## Task description
Copy word for word, please, the lines of the entries below running from the one containing "Mai subțire cu Holocaustul prin mocirlă (156, 373)" to the one containing "Submit Question (58, 2080)", both ends included.

## Information supplied
+++
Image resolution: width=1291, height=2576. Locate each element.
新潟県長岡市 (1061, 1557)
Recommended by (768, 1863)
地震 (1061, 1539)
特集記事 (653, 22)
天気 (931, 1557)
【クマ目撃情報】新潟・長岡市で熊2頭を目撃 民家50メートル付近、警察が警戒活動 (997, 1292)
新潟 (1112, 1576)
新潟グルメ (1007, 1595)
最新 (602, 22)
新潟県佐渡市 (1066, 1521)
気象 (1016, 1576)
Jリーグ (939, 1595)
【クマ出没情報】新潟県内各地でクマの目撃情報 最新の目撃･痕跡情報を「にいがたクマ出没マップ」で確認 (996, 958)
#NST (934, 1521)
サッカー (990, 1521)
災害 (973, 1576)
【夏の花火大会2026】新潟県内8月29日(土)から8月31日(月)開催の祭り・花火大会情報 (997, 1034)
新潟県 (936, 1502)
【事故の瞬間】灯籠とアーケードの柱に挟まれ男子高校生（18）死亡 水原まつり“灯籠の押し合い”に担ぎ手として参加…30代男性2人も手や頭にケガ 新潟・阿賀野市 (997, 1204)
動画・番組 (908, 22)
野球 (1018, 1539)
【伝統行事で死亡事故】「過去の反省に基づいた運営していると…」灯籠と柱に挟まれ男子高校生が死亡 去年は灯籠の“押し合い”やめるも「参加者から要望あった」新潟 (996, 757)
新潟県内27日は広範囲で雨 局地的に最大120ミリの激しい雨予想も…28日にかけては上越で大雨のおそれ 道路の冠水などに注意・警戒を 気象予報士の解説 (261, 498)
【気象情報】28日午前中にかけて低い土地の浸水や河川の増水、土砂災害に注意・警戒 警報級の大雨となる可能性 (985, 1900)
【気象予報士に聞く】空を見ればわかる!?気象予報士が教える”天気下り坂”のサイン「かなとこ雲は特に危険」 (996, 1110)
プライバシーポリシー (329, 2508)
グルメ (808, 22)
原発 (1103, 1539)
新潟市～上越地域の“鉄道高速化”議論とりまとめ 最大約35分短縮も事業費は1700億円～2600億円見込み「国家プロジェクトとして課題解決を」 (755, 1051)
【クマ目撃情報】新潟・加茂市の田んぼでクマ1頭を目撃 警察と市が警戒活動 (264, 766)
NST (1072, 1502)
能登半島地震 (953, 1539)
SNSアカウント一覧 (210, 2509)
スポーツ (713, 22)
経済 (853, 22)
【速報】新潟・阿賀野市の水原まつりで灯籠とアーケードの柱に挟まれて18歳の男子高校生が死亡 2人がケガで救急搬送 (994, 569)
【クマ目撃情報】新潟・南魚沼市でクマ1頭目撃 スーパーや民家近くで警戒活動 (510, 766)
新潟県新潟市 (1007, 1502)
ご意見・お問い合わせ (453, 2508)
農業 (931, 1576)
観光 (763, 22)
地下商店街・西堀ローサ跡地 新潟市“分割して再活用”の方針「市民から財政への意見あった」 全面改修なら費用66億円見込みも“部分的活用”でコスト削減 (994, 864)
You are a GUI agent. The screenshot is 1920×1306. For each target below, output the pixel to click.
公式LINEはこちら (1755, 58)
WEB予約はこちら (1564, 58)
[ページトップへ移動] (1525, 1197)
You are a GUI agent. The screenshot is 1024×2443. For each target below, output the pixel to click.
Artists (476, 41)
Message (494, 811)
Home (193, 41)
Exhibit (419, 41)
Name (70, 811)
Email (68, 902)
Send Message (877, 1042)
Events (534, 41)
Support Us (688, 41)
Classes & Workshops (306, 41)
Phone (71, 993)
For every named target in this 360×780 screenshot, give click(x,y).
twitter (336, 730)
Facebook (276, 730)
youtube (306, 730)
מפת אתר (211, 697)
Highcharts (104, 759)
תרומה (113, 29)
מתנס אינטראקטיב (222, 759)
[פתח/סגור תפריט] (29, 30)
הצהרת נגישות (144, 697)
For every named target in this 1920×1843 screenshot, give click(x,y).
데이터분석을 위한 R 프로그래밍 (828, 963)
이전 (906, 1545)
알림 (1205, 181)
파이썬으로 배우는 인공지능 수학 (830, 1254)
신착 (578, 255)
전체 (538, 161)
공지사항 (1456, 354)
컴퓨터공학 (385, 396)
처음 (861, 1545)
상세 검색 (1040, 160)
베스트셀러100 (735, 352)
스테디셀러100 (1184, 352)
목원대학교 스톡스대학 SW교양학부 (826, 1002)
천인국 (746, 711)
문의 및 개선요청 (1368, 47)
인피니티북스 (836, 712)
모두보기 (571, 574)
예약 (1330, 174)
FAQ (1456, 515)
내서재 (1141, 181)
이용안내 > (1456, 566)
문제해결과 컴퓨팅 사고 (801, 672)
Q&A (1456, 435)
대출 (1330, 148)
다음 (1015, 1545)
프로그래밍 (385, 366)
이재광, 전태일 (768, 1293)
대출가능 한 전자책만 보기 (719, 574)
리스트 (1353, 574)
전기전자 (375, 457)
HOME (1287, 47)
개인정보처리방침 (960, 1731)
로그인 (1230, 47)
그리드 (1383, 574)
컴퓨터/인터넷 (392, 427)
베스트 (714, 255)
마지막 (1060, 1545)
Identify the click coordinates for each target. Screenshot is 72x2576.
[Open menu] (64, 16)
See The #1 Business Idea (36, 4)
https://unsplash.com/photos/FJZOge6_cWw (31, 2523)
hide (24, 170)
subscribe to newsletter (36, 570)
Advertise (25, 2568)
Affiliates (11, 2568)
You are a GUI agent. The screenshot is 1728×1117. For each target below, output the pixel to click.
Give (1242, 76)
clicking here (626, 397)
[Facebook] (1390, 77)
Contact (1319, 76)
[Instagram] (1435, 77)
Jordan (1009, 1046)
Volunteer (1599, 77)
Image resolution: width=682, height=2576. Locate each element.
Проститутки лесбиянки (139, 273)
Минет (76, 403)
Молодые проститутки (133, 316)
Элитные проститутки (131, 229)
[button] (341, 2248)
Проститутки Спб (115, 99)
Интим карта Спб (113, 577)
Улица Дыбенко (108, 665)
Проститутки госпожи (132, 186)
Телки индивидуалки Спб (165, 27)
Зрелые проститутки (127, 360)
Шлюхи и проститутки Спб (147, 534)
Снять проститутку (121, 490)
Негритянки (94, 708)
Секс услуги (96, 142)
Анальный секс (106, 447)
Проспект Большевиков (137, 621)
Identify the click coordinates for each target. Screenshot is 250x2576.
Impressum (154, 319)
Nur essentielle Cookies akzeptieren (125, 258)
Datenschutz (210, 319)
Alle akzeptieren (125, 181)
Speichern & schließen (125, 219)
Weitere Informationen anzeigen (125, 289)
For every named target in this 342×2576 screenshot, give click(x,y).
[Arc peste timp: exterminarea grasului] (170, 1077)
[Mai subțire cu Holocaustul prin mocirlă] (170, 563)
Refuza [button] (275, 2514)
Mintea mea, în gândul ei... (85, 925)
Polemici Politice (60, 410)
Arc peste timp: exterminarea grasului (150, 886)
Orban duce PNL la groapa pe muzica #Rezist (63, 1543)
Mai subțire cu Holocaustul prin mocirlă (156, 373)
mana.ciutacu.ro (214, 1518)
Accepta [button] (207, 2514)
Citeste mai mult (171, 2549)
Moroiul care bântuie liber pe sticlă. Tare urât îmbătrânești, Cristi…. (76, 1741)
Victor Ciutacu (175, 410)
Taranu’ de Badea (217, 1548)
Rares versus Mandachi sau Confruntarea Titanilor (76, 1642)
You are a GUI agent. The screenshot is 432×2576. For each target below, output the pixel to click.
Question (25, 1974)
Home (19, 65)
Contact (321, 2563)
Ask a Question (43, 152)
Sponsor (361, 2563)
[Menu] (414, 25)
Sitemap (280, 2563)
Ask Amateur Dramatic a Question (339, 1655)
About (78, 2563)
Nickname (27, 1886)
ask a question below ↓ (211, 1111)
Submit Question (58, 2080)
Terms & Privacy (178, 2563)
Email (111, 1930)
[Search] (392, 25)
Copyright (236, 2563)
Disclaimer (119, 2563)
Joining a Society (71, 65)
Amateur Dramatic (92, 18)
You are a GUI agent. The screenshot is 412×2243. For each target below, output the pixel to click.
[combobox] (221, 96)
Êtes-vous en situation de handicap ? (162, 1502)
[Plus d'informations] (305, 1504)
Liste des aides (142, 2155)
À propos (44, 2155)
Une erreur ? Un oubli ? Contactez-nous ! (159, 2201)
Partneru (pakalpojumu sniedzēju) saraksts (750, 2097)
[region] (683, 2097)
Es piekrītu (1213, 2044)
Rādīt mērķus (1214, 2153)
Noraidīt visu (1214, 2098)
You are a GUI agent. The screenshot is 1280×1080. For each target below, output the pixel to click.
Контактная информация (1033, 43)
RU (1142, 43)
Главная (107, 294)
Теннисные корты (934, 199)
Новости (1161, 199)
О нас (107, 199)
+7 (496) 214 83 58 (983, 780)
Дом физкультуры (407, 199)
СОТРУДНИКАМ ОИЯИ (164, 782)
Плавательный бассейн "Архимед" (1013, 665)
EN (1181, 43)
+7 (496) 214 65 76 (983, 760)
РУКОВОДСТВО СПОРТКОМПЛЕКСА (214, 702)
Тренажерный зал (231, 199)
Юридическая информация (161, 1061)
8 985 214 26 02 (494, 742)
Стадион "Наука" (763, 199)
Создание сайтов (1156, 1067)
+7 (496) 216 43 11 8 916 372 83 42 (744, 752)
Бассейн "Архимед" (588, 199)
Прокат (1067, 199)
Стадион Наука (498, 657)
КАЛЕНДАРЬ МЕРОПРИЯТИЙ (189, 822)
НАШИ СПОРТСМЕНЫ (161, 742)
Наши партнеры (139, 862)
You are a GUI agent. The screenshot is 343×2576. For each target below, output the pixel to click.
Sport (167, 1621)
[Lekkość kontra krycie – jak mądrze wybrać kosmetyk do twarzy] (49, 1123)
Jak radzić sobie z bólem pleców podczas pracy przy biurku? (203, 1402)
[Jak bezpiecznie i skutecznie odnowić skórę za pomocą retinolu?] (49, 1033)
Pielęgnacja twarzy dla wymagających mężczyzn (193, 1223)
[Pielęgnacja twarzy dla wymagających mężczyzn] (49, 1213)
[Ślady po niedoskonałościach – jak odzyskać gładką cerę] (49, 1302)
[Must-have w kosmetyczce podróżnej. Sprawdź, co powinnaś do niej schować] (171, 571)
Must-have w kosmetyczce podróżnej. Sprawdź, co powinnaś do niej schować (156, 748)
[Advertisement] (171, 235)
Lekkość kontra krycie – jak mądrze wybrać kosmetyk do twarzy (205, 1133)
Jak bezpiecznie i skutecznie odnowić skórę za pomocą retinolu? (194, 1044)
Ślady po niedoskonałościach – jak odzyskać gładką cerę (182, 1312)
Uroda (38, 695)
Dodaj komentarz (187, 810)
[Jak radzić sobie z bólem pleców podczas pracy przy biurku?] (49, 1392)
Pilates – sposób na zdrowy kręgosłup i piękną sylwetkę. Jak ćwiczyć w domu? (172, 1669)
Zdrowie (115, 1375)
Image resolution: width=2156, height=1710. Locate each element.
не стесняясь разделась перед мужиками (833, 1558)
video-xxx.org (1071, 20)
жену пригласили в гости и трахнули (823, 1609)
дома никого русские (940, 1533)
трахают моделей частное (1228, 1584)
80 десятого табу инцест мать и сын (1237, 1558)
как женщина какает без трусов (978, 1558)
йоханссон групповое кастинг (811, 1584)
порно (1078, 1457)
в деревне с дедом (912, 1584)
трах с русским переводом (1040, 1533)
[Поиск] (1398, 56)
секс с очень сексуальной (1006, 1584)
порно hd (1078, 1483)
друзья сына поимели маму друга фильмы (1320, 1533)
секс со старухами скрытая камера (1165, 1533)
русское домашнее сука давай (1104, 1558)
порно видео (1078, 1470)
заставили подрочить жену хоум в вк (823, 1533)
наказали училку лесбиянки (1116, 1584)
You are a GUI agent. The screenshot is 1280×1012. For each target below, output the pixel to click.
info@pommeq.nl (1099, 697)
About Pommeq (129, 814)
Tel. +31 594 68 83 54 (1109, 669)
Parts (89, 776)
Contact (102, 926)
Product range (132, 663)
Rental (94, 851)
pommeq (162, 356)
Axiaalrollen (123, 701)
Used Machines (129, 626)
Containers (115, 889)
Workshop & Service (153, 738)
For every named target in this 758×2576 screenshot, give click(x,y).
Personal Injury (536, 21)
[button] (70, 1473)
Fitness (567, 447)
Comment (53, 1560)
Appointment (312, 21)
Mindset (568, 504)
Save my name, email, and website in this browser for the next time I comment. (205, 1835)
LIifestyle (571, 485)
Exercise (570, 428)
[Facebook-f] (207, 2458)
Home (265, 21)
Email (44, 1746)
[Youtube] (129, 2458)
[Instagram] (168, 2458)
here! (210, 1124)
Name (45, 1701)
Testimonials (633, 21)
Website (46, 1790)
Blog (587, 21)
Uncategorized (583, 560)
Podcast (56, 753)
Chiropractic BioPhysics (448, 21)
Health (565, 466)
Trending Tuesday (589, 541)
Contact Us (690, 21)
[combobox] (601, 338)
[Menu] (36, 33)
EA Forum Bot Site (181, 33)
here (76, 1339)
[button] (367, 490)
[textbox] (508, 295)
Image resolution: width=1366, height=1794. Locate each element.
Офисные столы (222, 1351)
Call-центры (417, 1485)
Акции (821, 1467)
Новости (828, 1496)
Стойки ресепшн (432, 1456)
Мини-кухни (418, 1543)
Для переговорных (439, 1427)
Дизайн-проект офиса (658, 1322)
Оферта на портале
+++
## Solution for this problem
Mai subțire cu Holocaustul prin mocirlă (156, 373)
mana.ciutacu.ro (214, 1518)
Accepta [button] (207, 2514)
Citeste mai mult (171, 2549)
Moroiul care bântuie liber pe sticlă. Tare urât îmbătrânești, Cristi…. (76, 1741)
Victor Ciutacu (175, 410)
Taranu’ de Badea (217, 1548)
Rares versus Mandachi sau Confruntarea Titanilor (76, 1642)
You are a GUI agent. The screenshot is 432×2576. For each target below, output the pixel to click.
Question (25, 1974)
Home (19, 65)
Contact (321, 2563)
Ask a Question (43, 152)
Sponsor (361, 2563)
[Menu] (414, 25)
Sitemap (280, 2563)
Ask Amateur Dramatic a Question (339, 1655)
About (78, 2563)
Nickname (27, 1886)
ask a question below ↓ (211, 1111)
Submit Question (58, 2080)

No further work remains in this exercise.